2012 gab es 18 Bergtote in den Chiemgauer und Berchtesgadener Alpen.

Sie führt Tag und Nacht bei jedem Wetter den Rettungsdienst im alpinen und unwegsamen Gelände durch: Die Bergwacht Bayern ist eine ehrenamtliche Gemeinschaft im Bayerischen Roten Kreuz (BRK) und als einzige Organisation für den Bergrettungsdienst im Freistaat zuständig. Zu den 15 Bereitschaften in der Region Chiemgau (Landkreise Berchtesgadener Land, Traunstein und Altötting) gehören aktuell rund 500 aktive Einsatzkräfte, die im vergangenen Jahr zu 914 Einsätzen ausrücken mussten, nur zwei mehr als 2011, aber so viele wie nie zuvor. „Die Zahl hängt vor allem davon ab, ob es einen schneereichen Winter gab, da wir dann in den Skigebieten viel mehr zu tun haben“, erklärt Regionalgeschäftsführer Ludwig Lang. Von 2010 auf 2011 gab es eine Steigerung um 16 Prozent, wobei die Zahl nur wenig über den tatsächlichen Aufwand aussagt.

Ob viel los ist, hängt von Wetter und Tourismus ab
„Die Anzahl der Einsätze ist vor allem vom Wetter in Kombination mit dem Tourismus abhängig. Ist zur Ferienzeit gutes Bergwetter, dann sind auch mehr Leute unterwegs – und wo mehr los ist, passiert in der Regel auch mehr. Bei guten Schneeverhältnissen sind mehr Wintersportler am Berg und wir haben automatisch mehr zu tun“, erklärt Thomas Küblbeck, Regionaleiter der Bergwacht Chiemgau. „Die Anzahl der Einsätze verkörpert aber nur teilweise unseren tatsächlichen Aufwand. Wir müssen immer mehr üben, da die Einsätze zusehends schwieriger und komplexer werden, was auch am veränderten Freizeitverhalten liegt.
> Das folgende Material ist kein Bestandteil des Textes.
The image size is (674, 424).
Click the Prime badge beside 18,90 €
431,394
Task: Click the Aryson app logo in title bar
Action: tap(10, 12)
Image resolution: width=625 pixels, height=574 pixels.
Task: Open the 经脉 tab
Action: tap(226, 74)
Früher war vor allem im Winter bei schlechten Verhältnissen kaum jemand am Berg unterwegs, heute sind wir das ganze Jahr über, auch oft in der Nacht gefordert“, sagt Küblbeck.

Schwierige Rettungsaktionen im Lattengebirge und am Watzmann
Die Bergwachten Bad Reichenhall, Teisendorf-Anger und Freilassing mussten zum Beispiel am 4. Februar 2012 in einer mehrstündigen Aktion eine Skifahrerin aus der Alpgartenrinne im Lattengebirge retten, die bei der Abfahrt gestürzt war und sich den linken Oberschenkel gebrochen hatte. Arktische Verhältnisse mit eiskaltem Wind und zweistelligen Minusgraden, zeitweise dichter Nebel und das bis zu 50 Grad steile Gelände erschwerten die Rettung erheblich.
Nur wenige Tage zuvor, am 30. Januar, retteten sie einen 30-jährigen Tourengeher, der in der Schreckrinne im Lattengebirge mit einer Lawine abgestürzt war.
Ein ähnlich schwieriger Einsatz fand am 10. Oktober am Watzmanngrat statt: In einer aufwendigen Rettungsaktion mussten rund 35 Einsatzkräfte der Bergwachten Ramsau, Berchtesgaden und Marktschellenberg fünf erschöpfte und unterkühlte Bergsteiger retten, die am späten Mittwochnachmittag zwischen Mittel- und Südspitze in einem Schneesturm festsaßen und nicht mehr weiterkamen. Da aufgrund der dichten Wolken ein Hubschrauberflug unmöglich war, mussten die Retter bei Dunkelheit unter widrigsten Verhältnissen mit Schneefall und Sturmböen zu Fuß über das Watzmannhaus zum Hocheck und weiter über den vereisten und verschneiten Grat zur Einsatzstelle aufsteigen. Küblbeck: „Viele Bergsteiger erwarten heute, dass trotz schwierigem Gelände und schlechtem Wetter Hilfe genauso schnell ankommt wie im Tal. Diesem Anspruch können wir aber trotz moderner Technik und bester Ausbildung nur bedingt gerecht werden.“
Dass die Einsatzkräfte der Bergwacht auch im Tal gefordert sind, zeigte sich am 9. Juni beim tragischen Absturz eines Hubschraubers am Teisenberg. Hier bestand die Aufgabe der Rettungskräfte im Wesentlichen darin, die Trümmer der Maschine für die Flugunfalluntersuchungen unversehrt aus den Bäumen zu holen.

18 Bergtote
Im vergangenen Jahr gab es 18 Bergtote in den Berchtesgadener und Chiemgauer Alpen; 2011 waren es 22. „Das sind regionale Schwankungen, die einfach davon abhängen, wie viele Leute unterwegs sind. Bayernweit blieb die Zahl aber mit rund 80 bis 100 Toten jährlich während der letzten Jahre ziemlich konstant“, erklärt Geschäftsführer Ludwig Lang. Acht (2011: 10) Menschen starben beim Bergsteigen, vier (2011: 7) beim Wandern, zwei beim Klettern (keiner 2011), zwei (2011: 4) bei sonstigen Notfällen wie Herzinfarkt oder Forstunfall, einer beim Bergradeln (keiner 2011) und einer beim Skitourengehen (keiner 2011).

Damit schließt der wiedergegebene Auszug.